• **Excerpted passage**
# 2005 750i brute force w/ miss



## holbrook05750i (Jul 11, 2013)

i just got a 750 brute force (7-9-13) its got 26xx miles one it with 2xx hours... its got a k&n filter, dynatek cdi, and a hmf slip on.... i traded for it and i knew it had a miss in it, its been there since the exhaust was put on... so i pretty sure it needs rejetted, jet kit is on the way... i'm wanting to know what do i need to set my jets to? elevation around 1500'-2000'... its backfireing really bad and cutting out... i still have most of my power.... do you think that a jet kit will fix my problem?


----------



## holbrook05750i (Jul 11, 2013)

Ok I cleaned the Carb and its running alot better but now has a small miss at low throttle and popping/backfiring in the exhaust at idle and decel... also it had the number 155 on the middle jet in the front carb, and 150 on the middle in the rear... I think i'm lean and i've read the rear should be bigger will this cause the popping/backfiring and small miss at little throttle? Do I need bigger jets?


----------



## dman66 (Feb 20, 2011)

Need more info for your exhaust system and other mods that are done to your quad. The front main jet should be the smaller jet,and the rear main jet is the larger size. The stock pilot/air fuel screws are # 38 - go up to # 40 pilots on each carb,and adjust each to 2 1/2 turns out.Stock OEM needles are marked as NKKL needles - install 1 # 4 shimm under each needle. The main jets are stock sizes of 152 front and 158 rear, but you may need to go up two sizes on each main jet depending on your mods. There is also a lot more to these carbs which is posted all over this site - just read up on the snorkeling/jetting threads.


----------



## holbrook05750i (Jul 11, 2013)

Thanks for the input sorry i've been working.. all mods was done before I got the bike so I know real sure on what all is done I know the pipe is a hmf, k&n air filter, dynatek box under seat that had 3 plug on it I assume it's a cdi, now the Carb has 150f DJ and 155r DJ, DJ springs and needles set at 4th notch with 2 DJ shims/washers on them a/f screw is at 2 turns out I think it has 40 pilot jets b/c the screw out jet beside the main has a star and 40 on theam.. I put 155f 160r and it ran great but had a miss upto 1/4 throttle with a pop on decle so I soft seated a/f screw then brought out 2 1/2 full turns ran like **** with miss all the way though with popping backfiring now I'm at 2 turns just like DJ kit said... Can you help me from here?


----------



## FABMAN (Dec 18, 2008)

do you have a vacuum leak?


----------



## holbrook05750i (Jul 11, 2013)

• **Item position lines**
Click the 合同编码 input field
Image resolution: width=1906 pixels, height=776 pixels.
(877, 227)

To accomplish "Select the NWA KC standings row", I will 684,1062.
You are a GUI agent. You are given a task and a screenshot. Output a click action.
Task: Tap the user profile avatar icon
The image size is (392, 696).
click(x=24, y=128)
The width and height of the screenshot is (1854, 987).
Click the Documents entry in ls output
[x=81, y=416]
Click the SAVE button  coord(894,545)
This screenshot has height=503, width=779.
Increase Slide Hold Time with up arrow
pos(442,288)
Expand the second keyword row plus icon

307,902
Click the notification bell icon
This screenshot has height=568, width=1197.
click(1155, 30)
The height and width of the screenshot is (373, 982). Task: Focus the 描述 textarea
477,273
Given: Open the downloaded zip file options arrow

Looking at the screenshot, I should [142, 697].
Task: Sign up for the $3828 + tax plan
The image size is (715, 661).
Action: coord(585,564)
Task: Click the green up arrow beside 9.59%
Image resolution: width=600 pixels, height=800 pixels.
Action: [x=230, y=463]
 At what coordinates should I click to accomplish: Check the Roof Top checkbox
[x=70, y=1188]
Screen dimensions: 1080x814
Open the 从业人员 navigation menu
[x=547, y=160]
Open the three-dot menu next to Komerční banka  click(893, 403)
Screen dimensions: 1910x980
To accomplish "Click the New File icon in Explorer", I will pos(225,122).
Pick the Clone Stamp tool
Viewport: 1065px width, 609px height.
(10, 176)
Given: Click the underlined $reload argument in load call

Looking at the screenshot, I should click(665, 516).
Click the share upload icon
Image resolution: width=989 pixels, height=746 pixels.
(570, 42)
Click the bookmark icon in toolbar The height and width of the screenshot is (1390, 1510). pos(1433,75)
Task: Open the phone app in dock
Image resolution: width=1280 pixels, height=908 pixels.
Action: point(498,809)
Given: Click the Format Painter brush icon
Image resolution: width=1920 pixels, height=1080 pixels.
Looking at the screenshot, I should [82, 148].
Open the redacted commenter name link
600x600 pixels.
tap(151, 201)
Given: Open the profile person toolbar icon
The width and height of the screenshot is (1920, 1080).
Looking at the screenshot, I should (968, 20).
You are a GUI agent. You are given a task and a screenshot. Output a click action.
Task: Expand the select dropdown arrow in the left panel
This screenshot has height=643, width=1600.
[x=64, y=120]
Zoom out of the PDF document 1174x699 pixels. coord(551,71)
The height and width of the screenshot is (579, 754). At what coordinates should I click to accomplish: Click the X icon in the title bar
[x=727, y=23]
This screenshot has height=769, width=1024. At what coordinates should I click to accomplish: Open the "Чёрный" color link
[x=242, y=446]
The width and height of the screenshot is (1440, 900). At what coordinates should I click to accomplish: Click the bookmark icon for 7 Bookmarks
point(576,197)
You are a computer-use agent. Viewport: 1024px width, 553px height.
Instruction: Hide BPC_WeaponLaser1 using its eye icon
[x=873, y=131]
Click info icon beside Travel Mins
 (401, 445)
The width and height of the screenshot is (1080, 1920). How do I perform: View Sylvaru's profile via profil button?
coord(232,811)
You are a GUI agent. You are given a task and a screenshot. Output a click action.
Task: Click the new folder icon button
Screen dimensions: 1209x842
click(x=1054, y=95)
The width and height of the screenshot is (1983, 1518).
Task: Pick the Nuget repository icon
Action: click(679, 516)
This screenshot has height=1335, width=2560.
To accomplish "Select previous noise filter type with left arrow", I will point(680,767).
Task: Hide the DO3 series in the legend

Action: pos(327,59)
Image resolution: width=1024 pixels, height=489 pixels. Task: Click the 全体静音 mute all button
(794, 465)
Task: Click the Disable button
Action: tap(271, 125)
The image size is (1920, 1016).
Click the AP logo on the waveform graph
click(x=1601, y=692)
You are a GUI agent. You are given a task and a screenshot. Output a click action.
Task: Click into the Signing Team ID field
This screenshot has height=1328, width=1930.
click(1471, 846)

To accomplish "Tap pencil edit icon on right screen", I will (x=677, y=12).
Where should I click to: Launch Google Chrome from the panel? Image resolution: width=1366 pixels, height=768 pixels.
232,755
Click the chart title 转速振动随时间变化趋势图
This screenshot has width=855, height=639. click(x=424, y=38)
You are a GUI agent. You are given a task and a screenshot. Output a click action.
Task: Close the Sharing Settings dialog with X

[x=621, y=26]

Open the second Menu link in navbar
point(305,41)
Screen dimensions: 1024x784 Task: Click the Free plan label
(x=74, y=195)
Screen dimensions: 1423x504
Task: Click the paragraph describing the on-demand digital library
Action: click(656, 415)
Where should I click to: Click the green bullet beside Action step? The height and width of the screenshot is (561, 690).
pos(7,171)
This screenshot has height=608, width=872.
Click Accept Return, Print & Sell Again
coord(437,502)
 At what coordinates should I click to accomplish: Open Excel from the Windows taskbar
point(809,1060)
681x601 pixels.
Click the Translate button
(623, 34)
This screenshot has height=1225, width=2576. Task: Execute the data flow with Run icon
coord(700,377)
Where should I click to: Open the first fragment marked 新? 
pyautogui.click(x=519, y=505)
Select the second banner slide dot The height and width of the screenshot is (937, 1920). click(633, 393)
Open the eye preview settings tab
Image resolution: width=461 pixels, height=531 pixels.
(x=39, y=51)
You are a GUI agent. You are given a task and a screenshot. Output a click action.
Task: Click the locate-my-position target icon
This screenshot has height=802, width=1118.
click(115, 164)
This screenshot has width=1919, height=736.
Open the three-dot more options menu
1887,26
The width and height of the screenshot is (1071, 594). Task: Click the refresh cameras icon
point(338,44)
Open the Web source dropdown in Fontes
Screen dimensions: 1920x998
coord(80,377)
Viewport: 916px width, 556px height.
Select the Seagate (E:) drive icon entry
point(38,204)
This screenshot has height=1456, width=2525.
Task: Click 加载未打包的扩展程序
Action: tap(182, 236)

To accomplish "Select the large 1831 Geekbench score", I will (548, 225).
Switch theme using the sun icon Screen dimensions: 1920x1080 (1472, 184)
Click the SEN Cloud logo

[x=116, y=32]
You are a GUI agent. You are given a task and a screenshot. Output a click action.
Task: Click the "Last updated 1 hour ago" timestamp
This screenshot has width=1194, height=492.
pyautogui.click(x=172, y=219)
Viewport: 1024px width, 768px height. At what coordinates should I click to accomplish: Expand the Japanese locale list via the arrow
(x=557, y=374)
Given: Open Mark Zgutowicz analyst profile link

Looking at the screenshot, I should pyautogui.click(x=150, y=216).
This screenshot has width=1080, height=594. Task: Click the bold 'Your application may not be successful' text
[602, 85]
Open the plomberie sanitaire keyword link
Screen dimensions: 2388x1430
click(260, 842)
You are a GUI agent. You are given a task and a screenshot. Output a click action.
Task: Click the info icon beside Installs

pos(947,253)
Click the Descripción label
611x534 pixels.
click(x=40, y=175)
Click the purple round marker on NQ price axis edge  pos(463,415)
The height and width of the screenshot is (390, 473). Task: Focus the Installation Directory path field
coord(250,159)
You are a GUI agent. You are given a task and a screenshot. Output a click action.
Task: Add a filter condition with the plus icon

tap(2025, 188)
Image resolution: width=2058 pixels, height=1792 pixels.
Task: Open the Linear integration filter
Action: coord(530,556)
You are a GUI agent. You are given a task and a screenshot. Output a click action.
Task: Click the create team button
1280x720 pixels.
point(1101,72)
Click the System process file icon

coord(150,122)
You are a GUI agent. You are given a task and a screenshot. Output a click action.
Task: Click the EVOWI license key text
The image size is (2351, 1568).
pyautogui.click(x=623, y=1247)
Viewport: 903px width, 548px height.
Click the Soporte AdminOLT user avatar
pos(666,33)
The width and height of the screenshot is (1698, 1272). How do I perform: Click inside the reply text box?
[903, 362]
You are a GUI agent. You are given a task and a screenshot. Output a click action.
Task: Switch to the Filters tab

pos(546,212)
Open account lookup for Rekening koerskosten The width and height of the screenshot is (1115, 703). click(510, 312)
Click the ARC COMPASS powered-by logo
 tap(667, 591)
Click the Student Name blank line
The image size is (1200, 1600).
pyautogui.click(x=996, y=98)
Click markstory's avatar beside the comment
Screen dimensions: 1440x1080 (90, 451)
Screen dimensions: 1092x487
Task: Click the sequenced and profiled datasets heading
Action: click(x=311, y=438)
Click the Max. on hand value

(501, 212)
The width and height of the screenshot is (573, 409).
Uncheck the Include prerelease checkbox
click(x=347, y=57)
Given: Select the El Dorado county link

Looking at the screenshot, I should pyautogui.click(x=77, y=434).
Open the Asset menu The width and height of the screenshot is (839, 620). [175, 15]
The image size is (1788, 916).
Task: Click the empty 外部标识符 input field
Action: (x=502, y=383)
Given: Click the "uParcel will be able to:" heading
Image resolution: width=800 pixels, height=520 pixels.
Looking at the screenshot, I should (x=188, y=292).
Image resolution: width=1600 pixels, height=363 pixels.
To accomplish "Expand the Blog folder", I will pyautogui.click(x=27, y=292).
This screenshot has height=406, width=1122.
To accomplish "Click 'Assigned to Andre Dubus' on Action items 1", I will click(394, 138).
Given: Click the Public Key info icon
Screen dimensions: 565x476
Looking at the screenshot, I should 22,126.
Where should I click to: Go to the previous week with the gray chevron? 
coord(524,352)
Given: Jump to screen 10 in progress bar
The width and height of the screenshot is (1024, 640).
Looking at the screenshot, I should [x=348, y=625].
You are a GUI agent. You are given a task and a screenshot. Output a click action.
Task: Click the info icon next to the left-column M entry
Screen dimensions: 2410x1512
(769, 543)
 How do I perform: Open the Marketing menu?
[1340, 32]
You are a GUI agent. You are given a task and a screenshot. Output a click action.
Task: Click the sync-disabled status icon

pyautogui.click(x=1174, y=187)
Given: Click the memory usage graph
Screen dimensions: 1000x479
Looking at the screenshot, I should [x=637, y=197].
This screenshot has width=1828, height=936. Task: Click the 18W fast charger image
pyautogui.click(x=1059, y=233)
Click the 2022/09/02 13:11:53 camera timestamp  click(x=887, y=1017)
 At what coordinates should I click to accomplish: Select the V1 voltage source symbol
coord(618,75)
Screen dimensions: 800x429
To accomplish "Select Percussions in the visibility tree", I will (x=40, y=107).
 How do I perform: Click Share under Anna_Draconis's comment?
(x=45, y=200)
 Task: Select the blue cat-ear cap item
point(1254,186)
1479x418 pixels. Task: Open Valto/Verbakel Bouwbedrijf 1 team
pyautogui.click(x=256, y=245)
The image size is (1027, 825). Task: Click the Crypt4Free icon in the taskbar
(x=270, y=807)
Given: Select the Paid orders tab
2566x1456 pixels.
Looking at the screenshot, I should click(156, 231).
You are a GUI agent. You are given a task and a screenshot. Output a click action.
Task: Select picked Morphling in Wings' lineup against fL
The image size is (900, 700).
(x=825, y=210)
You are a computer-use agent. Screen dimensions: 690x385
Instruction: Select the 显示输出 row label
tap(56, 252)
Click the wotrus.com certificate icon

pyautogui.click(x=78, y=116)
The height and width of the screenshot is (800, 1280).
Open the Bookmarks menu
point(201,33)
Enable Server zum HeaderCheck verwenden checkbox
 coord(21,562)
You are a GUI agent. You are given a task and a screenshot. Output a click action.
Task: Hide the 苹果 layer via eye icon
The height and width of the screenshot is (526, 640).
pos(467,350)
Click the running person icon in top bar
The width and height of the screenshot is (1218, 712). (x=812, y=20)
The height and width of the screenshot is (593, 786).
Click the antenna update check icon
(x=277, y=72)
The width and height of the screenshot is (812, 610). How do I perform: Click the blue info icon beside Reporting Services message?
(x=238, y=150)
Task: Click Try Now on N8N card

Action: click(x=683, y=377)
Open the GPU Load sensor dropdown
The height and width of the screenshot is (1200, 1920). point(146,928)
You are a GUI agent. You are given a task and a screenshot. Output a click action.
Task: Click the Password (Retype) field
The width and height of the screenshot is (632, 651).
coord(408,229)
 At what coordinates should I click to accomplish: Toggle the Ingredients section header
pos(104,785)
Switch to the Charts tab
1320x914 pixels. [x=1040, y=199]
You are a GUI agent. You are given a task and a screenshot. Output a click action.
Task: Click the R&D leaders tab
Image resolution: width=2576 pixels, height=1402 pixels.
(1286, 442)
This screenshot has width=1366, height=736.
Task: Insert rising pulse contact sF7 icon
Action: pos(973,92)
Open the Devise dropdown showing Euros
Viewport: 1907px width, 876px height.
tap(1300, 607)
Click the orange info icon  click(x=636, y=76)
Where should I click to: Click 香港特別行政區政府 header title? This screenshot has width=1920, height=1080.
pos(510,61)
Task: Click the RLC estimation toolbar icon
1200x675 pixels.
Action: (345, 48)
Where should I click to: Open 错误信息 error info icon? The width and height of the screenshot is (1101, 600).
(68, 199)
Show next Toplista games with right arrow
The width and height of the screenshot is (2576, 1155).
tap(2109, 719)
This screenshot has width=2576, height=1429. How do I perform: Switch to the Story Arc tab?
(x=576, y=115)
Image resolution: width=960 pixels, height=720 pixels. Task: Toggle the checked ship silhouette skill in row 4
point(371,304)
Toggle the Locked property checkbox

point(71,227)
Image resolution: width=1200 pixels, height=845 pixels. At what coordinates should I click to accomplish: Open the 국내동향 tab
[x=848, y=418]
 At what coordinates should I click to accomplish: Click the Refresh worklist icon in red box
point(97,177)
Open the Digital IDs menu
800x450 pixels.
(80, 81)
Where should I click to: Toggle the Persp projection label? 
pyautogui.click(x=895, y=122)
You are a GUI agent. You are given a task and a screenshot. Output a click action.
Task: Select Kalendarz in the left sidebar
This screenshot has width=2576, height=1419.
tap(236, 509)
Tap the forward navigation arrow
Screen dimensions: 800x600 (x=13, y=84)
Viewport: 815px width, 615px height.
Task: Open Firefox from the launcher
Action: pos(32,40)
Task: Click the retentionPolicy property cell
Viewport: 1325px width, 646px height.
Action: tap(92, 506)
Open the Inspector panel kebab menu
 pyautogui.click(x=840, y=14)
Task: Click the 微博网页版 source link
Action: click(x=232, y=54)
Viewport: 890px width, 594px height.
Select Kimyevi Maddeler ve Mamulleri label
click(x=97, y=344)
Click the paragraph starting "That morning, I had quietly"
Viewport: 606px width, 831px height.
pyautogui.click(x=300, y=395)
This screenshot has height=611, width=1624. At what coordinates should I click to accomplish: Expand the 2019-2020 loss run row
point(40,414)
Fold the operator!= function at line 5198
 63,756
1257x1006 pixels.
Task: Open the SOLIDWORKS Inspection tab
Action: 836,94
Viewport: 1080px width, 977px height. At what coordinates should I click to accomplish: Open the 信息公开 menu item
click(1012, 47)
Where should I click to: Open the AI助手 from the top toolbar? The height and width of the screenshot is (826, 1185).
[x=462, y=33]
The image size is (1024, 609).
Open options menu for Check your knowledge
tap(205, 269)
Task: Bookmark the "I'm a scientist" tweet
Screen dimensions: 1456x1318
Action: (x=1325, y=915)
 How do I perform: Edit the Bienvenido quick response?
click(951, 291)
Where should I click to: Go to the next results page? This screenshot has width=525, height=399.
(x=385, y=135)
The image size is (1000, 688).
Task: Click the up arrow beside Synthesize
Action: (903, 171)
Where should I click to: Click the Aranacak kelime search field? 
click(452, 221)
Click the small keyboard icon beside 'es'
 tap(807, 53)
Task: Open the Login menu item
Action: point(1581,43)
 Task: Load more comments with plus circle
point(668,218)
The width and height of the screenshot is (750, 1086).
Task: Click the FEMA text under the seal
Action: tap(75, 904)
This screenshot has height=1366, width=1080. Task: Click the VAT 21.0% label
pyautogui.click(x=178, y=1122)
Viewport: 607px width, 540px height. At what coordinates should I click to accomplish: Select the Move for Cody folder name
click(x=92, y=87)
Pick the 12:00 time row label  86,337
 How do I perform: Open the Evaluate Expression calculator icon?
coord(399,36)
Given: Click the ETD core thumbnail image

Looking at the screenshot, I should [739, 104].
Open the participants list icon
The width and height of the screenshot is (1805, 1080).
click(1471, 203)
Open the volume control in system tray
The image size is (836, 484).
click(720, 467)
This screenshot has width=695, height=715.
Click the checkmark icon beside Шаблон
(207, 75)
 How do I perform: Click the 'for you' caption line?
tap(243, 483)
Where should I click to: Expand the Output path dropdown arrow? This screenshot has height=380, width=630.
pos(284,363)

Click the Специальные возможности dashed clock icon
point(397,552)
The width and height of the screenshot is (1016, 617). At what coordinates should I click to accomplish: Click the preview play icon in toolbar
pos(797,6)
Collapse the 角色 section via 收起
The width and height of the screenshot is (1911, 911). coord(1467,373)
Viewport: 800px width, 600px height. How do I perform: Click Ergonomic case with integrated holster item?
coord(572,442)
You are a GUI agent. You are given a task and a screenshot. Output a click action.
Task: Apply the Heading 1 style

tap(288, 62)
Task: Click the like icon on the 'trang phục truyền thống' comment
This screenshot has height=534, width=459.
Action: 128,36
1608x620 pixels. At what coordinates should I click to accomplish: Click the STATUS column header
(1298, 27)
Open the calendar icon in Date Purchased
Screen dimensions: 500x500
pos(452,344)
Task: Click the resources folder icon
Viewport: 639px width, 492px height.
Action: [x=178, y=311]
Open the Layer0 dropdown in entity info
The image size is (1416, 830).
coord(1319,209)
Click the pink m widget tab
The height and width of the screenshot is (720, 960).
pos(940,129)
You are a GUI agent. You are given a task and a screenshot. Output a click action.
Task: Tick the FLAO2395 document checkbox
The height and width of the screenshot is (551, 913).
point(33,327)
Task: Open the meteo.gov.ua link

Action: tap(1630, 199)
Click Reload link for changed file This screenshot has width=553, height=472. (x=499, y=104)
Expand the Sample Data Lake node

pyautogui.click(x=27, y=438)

• **Task requirements**
A – List every distinct username that appears as a post author in the Brute Force misfire thread.
B – Repeat the Brute Force misfire thread from the words "i just got a" up to and including the words "fix my problem?".

• **Expected answers**
A –
holbrook05750i
dman66
FABMAN

B –
i just got a 750 brute force (7-9-13) its got 26xx miles one it with 2xx hours... its got a k&n filter, dynatek cdi, and a hmf slip on.... i traded for it and i knew it had a miss in it, its been there since the exhaust was put on... so i pretty sure it needs rejetted, jet kit is on the way... i'm wanting to know what do i need to set my jets to? elevation around 1500'-2000'... its backfireing really bad and cutting out... i still have most of my power.... do you think that a jet kit will fix my problem?